Diseñando unmemory. Parte 1.

Algo que nos preguntan con recurrencia es qué hay que hacer primero, el texto o los puzles. Y solemos responder que nos pasa probablemente como a los músicos: a veces es la letra, otras veces la melodía. En nuestro caso, es cierto que primero escribimos la trama y un resumen de cada capítulo y que luego fuimos integrando los puzles en la historia. A nosotros nos ha funcionado así quizás porque para nosotros lo importante es la historia. Queríamos evitar hacer una colección de puzzle y retos. Buscábamos desde el principio un equilibrio entre los dos y quizás por eso empezamos por la historia. Pero también es cierto que no siempre fue así. En algún caso, nos enamoramos de algún puzle y tuvimos que adaptar la historia para colocarlo. Pero siempre buscando que estuviese bien integrado.

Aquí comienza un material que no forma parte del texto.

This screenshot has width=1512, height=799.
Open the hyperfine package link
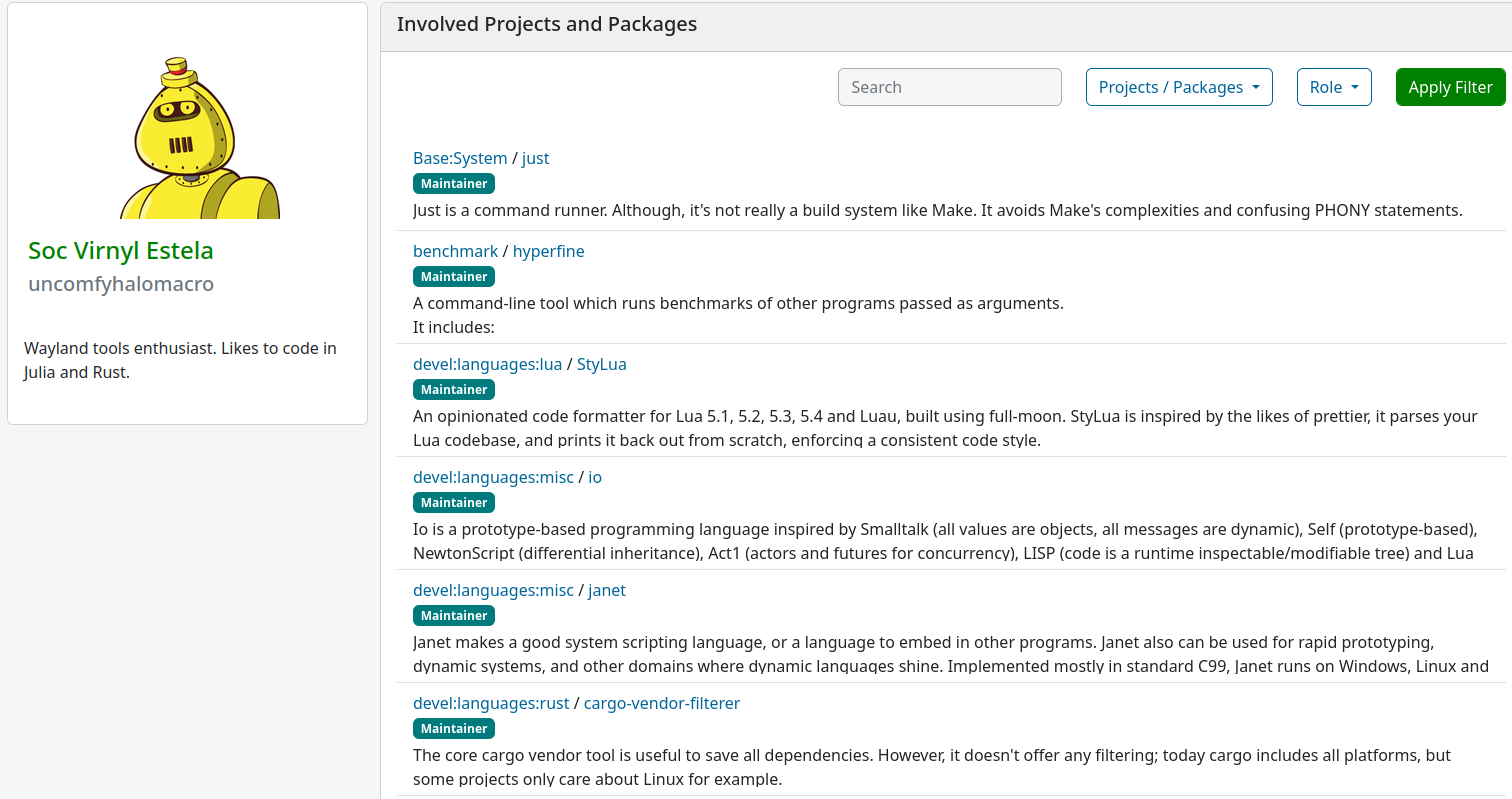click(549, 251)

El otro punto al que le tenemos mucho respeto son las interacciones. A menudo nos vemos forzados a definir unmemory como un libro interactivo. Nos resistimos a ello, porque cuando hablamos de libro interactivo, porque sinceramente creemos que unmemory es un poco más complejo. Es cierto que las interacciones dan al usuario una sensación de control y le ayudan a sumergirse en la historia, pero lo más común es que esas interacciones no estén justificadas o haya un exceso, lo que provoca que el usuario pierda el hilo de la historia. Por eso, a medida que escribo y pienso las interacciones, trato de tener en cuenta de que no sean demasiadas y estén justificadas. 

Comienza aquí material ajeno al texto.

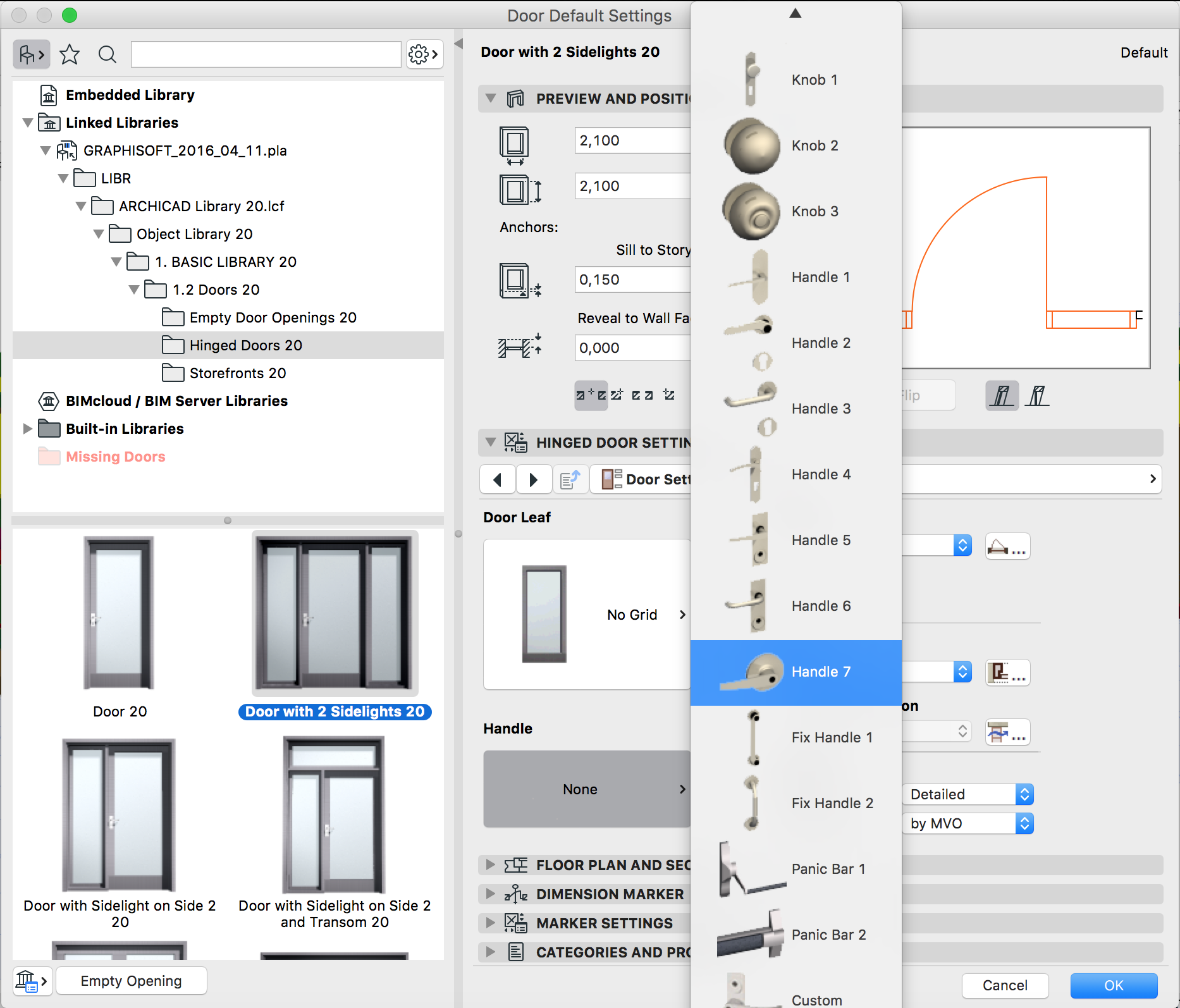Collapse the 1.2 Doors 20 folder
Screen dimensions: 1180x1008
pos(134,290)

Textos, puzles, interacciones… todo está en nuestra cabeza, y allí guardado, tiene muy buena pinta. Pero para trabajar en equipo necesitas compartir y para ello es necesario unas herramientas en forma de documento. Algo que todos puedan ver, entender y asimilar. Yo escribo y escribo, pero los documentos que generamos no son fáciles de entender para otros. Así que a fuerza de intentarlo, tengo que pedir ayuda para crearlos.